SOURCE EXCERPT:

——

Citation : 2013 Latest Caselaw 1066 Del
Judgement Date : 4 March, 2013

Delhi High Court
Punjab National Bank And Ors. vs H.N.Wadhwa on 4 March, 2013
Author: V. K. Jain
*              IN THE HIGH COURT OF DELHI AT NEW DELHI

%                         Judgment reserved on   :      28.02.2013
                          Judgment pronounced on :      04.03.2013

+      LPA 191/2007

PUNJAB NATIONAL BANK AND ORS.          ..........Appellants
                 Through : Mr. V.K.Rao, Sr. Adv. along with
                           Mr.Ayushya Kumar and Ms. Neha
                           Bhatnagar, Adv.
H.N.WADHWA                             ..........Respondent
                 Through: Mr. Ashok Bhalla, Adv.
     CORAM:
        HON'BLE THE CHIEF JUSTICE
        HON'BLE MR. JUSTICE V.K. JAIN


V.K. JAIN, J.

1. The respondent, who at the relevant time was working as a

Manager with the appellant Bank was posted at Bhadoi in U.P. from

21st August, 1985 to 27th November, 1986. On the allegations that he had

submitted as many as 15 fake hotel bills for Rs.21257.20, the following

charge-sheet was served upon the respondent:-

Shri H.N. Wadhwa, Manager (under suspension), Branch Office, Rana Pratap Bagh, Delhi, during his tenure as Manager on deputation at B/O, Badoi, fraudulently claimed payment of TA/DA bills from the bank, during the period 27.02.86 to 27.11.86 by submitting 15 fake

hotel bills for Rs 21,257.20 as detailed in enclosed statement of Allegations (Annexure-II). He is, therefore, hereby charged for the same as follows, each charge being independent of the others;

1. For acting in a manner prejudicial to the interest of the bank;

2. For failure to discharge his duties with utmost integrity, honesty and diligence,

3. For failure to ensure and protect the interest of the bank;

4. For acting in a manner unbecoming of an officer of the bank;

5. For acting otherwise than in his best judgment while discharging his duties; and

6. For making unlawful gains by claiming TA/DA bills on the basis of fake hotel bills.

The following was the statement of imputation accompanying the

chargesheet:-

"Shri H.N. Wadhwa while functioning as Manager on deputation at Branch Office, Bhadoi (U.P) fraudulently claimed payment of TA/DA bills from the bank during the period 27.2.1986 to 27.11.1986, by submitting fake hotel bills for Rs 21,257.20, purportedly to have been issued by Seth Lodging & Boarding, Gyanpur Road, Bhadoi, whereas there is not hotel at Bhadoi, under the name & style of Seth Lodging and Boarding, Gyanpur Road, Bhadoi."

2. In his reply to the charge-sheet, the respondent stated that during

the stay at Bhadoi from 21st August, 1985 to 27th November, 1986, he had

stayed in the guest house of Shri B.K. Seth and was provided furnished

room with breakfast and lunch for which Mr. Seth had charged for him

and issued him bills in the name of Seth Lodging & Boarding which he

claimed from the Bank.

——

INFORMATION GIVEN:
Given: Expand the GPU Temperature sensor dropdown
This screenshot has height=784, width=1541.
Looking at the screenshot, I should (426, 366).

——

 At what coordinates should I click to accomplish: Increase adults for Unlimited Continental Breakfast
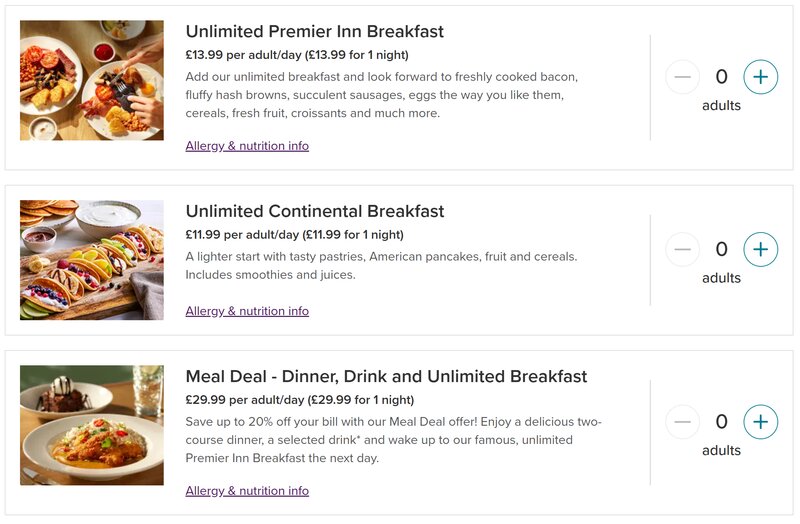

——

PROBLEM REQUIREMENTS:
Please state whose guest house the respondent said he stayed in at Bhadoi, according to the court judgment. The rows have no connection to the court judgment.

FULL ANSWER:
Shri B.K. Seth's guest house.